I can say with 100% certainty that the 60 rear, 60 sliders and racks will be available. Front bumpers will either be discontinued or redesigned (I'm thinking discontinued) C-channels and antenna mounts will still be offered. Carpet and vinyl kits will still be offered. A few other products released or maintained as well.

I plan to limit my bumper/armor products (build as I want and offer up these on occasion when I feel like building things) and focus on more of the things I like to do. Custom cruiser and offroad trailer builds. Misc R&D items and honestly just enjoy myself.
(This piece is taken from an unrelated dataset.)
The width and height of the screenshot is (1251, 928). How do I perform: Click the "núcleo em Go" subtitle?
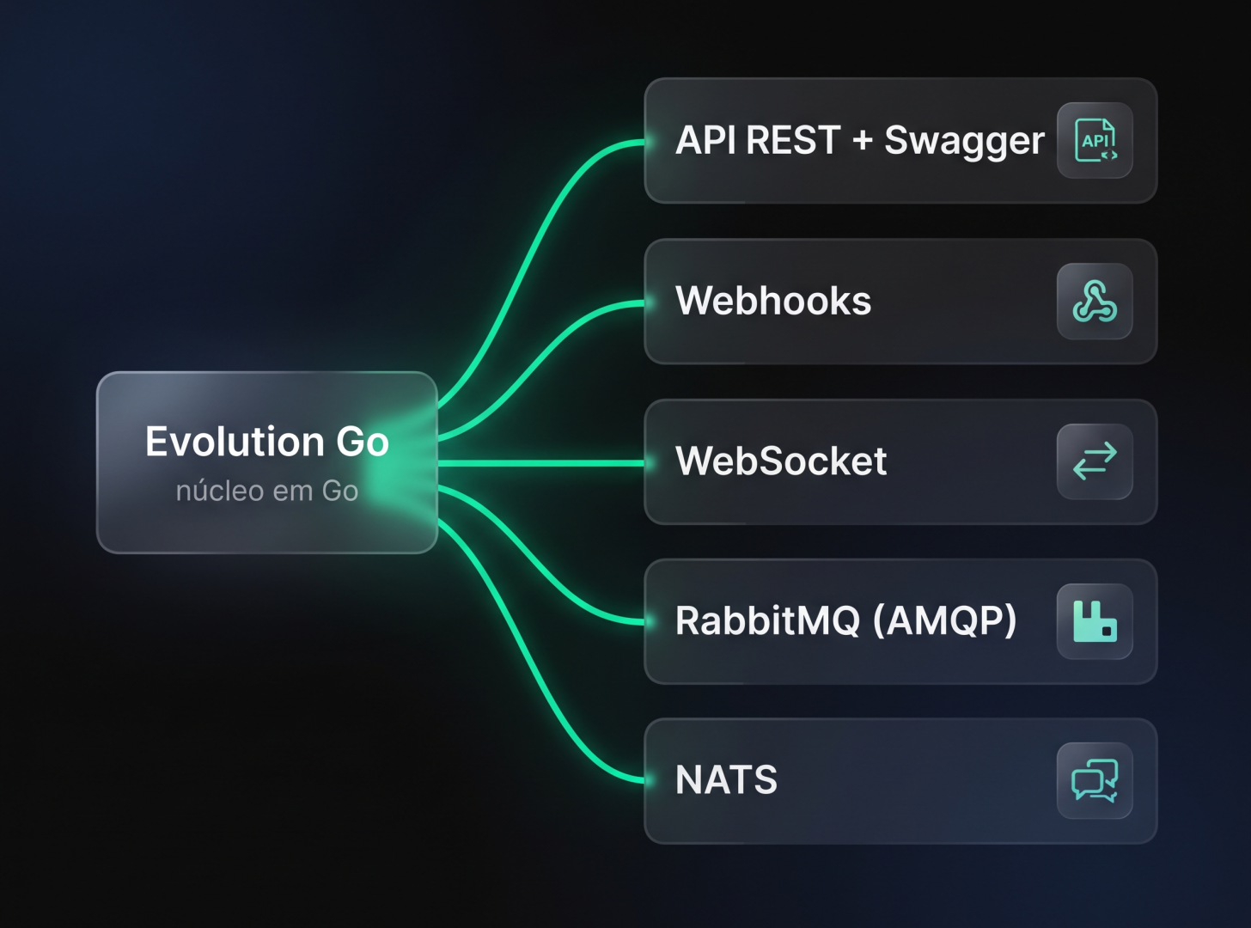coord(267,491)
Several of you know I do this for fun and to keep me busy more than anything. Andrea and I have been blessed and at 44 and 47 respectfully we are semi-retired. We want to enjoy some more things in life. So, we will be adding a few things into our daily lives. I want to learn Solidworks better (especially 3D) and become more efficient with it. I will be taking a few classes for this and also getting back to one thing I truly LOVE to do and that is teach young people how to weld. I have been part of the Wyoming high school and college SkillsUSA welding training and competitions for the past 10 years. It gives me so much joy to work with and help these young people strive to accomplish what they love to do as well and to help prolong a truly dying skill/craft.

Andrea wants to add to her already many college degrees and go back and study water/air-- environmental law. Then donate her knowledge and time to people in need for organic farming and setting up organic CSA's (community supported agriculture). Not to mention her love to help and volunteer at any grizzly or black bear refuge center across the country.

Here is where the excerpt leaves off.